The problem: Write out exactly what each line says, starting with the first line below and ending on the one with "PREDIKSI CHINA (771, 298)".
======== Material provided ========
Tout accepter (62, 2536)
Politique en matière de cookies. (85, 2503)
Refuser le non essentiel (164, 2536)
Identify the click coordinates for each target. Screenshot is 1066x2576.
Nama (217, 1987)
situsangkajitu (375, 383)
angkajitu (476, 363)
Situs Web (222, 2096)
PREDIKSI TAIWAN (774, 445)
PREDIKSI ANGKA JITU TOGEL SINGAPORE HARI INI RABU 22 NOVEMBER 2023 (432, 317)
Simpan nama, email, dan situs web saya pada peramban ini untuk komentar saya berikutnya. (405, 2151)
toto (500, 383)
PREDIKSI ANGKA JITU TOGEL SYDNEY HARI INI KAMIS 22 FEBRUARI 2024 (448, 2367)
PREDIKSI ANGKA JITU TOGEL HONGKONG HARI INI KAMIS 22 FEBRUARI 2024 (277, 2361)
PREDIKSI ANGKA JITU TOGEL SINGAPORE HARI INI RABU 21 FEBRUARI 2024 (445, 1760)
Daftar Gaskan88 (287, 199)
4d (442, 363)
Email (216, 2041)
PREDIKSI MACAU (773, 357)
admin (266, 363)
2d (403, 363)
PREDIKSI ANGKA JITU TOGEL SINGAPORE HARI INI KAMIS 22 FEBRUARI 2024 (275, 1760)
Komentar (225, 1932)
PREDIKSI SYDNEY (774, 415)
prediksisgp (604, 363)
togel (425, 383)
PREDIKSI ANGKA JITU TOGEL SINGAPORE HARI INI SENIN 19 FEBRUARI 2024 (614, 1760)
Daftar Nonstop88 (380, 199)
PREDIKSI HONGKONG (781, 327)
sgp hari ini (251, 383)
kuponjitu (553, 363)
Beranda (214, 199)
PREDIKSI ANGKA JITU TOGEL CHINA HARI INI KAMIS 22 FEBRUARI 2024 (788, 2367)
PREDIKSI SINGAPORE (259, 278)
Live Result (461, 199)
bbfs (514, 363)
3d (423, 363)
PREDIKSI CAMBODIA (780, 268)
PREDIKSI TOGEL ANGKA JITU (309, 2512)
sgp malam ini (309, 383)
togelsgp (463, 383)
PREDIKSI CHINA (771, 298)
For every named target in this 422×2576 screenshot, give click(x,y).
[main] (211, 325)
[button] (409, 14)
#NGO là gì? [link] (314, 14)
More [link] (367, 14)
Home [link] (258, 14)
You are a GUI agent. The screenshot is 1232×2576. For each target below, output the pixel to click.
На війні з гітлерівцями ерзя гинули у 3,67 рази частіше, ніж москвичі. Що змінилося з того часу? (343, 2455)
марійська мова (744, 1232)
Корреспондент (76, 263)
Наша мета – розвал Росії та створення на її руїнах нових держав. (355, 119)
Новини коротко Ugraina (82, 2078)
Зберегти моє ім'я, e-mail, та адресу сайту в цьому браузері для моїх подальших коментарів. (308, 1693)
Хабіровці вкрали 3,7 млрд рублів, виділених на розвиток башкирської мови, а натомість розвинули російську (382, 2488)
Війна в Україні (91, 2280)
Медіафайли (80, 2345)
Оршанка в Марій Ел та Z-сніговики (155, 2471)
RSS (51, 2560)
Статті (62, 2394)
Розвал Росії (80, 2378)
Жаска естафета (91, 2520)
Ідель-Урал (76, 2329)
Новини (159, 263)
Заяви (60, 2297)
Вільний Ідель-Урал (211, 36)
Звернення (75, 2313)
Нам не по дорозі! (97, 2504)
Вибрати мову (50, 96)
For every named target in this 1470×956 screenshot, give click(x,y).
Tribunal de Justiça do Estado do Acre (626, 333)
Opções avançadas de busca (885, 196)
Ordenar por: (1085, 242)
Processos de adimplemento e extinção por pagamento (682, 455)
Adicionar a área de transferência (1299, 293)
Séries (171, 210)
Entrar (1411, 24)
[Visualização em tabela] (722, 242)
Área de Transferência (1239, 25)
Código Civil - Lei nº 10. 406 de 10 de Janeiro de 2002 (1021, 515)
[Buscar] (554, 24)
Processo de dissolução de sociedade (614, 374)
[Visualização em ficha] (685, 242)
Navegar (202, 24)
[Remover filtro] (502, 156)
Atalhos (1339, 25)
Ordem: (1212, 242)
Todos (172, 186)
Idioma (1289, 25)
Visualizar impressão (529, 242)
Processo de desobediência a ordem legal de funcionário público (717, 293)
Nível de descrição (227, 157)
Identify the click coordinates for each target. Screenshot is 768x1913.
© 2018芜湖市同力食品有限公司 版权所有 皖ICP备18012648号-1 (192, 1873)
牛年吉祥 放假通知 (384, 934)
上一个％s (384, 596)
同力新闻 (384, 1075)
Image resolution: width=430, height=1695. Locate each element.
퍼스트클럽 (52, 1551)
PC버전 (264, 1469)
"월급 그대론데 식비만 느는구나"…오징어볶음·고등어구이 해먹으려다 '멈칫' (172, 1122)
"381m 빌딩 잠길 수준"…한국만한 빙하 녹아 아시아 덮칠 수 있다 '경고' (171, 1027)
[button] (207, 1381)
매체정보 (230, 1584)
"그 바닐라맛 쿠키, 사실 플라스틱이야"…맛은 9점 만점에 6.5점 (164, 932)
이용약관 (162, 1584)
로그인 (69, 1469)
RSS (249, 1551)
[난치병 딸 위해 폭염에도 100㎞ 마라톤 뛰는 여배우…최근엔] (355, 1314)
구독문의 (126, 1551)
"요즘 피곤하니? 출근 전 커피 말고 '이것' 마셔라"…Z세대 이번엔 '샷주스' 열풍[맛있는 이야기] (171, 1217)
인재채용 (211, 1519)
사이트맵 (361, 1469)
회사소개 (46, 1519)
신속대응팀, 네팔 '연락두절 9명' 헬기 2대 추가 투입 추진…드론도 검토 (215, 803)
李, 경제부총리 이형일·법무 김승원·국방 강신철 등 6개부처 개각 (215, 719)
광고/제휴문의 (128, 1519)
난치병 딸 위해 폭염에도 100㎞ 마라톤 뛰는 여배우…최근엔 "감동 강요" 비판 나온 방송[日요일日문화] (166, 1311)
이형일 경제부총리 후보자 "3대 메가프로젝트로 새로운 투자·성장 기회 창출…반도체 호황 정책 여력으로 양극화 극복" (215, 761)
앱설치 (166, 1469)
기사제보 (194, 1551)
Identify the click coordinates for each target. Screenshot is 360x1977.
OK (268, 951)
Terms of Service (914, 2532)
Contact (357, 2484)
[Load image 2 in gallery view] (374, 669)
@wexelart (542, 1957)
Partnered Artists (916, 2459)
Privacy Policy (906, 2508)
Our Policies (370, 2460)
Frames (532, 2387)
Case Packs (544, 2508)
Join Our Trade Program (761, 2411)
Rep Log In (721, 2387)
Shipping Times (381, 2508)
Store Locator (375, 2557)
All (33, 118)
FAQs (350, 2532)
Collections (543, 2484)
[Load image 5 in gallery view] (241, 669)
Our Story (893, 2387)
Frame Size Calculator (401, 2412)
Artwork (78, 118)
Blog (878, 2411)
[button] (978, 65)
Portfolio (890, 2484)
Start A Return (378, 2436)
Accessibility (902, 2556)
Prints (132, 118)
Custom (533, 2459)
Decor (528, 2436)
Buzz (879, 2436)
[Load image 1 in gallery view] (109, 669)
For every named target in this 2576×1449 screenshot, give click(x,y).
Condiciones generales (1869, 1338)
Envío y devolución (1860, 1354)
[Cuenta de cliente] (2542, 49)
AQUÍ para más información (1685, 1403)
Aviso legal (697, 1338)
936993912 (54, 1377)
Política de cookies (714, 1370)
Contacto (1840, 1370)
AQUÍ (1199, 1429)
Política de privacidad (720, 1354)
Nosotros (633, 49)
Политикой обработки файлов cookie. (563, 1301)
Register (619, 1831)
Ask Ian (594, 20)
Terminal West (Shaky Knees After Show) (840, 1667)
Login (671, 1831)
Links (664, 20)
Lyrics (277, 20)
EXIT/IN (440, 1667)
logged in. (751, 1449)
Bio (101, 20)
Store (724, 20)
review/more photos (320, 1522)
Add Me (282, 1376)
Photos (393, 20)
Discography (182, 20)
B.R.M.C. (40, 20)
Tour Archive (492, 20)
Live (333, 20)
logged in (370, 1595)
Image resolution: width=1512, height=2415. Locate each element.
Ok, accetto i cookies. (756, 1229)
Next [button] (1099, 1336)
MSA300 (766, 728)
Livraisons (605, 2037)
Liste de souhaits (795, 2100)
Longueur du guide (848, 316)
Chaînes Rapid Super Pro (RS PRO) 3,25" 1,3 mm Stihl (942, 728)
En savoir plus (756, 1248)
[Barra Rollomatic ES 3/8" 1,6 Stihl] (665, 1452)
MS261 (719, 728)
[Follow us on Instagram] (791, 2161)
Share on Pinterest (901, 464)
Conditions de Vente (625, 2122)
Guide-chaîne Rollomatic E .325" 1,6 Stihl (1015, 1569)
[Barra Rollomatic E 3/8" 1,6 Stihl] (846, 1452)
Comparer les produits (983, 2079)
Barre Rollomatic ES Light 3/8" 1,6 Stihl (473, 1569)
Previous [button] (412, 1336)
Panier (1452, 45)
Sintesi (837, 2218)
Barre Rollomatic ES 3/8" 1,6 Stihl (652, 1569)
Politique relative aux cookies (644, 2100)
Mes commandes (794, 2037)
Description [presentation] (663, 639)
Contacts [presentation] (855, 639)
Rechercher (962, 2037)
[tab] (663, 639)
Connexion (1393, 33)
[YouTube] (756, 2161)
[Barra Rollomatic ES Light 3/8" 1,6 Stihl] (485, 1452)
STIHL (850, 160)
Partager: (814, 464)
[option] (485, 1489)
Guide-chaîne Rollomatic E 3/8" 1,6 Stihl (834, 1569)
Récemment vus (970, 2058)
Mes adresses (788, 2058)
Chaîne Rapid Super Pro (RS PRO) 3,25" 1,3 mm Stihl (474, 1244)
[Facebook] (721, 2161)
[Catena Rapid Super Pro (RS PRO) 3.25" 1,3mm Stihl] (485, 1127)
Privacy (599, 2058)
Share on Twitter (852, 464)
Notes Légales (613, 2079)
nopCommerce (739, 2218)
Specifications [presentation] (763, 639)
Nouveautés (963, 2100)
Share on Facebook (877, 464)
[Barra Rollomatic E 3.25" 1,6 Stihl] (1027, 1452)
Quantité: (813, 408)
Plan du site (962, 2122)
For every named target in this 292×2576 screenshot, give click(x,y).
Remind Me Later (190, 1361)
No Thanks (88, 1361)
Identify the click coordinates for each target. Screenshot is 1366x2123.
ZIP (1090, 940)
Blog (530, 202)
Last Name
========
Solution:
Tout accepter (62, 2536)
Politique en matière de cookies. (85, 2503)
Refuser le non essentiel (164, 2536)
Identify the click coordinates for each target. Screenshot is 1066x2576.
Nama (217, 1987)
situsangkajitu (375, 383)
angkajitu (476, 363)
Situs Web (222, 2096)
PREDIKSI TAIWAN (774, 445)
PREDIKSI ANGKA JITU TOGEL SINGAPORE HARI INI RABU 22 NOVEMBER 2023 (432, 317)
Simpan nama, email, dan situs web saya pada peramban ini untuk komentar saya berikutnya. (405, 2151)
toto (500, 383)
PREDIKSI ANGKA JITU TOGEL SYDNEY HARI INI KAMIS 22 FEBRUARI 2024 (448, 2367)
PREDIKSI ANGKA JITU TOGEL HONGKONG HARI INI KAMIS 22 FEBRUARI 2024 (277, 2361)
PREDIKSI ANGKA JITU TOGEL SINGAPORE HARI INI RABU 21 FEBRUARI 2024 (445, 1760)
Daftar Gaskan88 (287, 199)
4d (442, 363)
Email (216, 2041)
PREDIKSI MACAU (773, 357)
admin (266, 363)
2d (403, 363)
PREDIKSI ANGKA JITU TOGEL SINGAPORE HARI INI KAMIS 22 FEBRUARI 2024 (275, 1760)
Komentar (225, 1932)
PREDIKSI SYDNEY (774, 415)
prediksisgp (604, 363)
togel (425, 383)
PREDIKSI ANGKA JITU TOGEL SINGAPORE HARI INI SENIN 19 FEBRUARI 2024 (614, 1760)
Daftar Nonstop88 (380, 199)
PREDIKSI HONGKONG (781, 327)
sgp hari ini (251, 383)
kuponjitu (553, 363)
Beranda (214, 199)
PREDIKSI ANGKA JITU TOGEL CHINA HARI INI KAMIS 22 FEBRUARI 2024 (788, 2367)
PREDIKSI SINGAPORE (259, 278)
Live Result (461, 199)
bbfs (514, 363)
3d (423, 363)
PREDIKSI CAMBODIA (780, 268)
PREDIKSI TOGEL ANGKA JITU (309, 2512)
sgp malam ini (309, 383)
togelsgp (463, 383)
PREDIKSI CHINA (771, 298)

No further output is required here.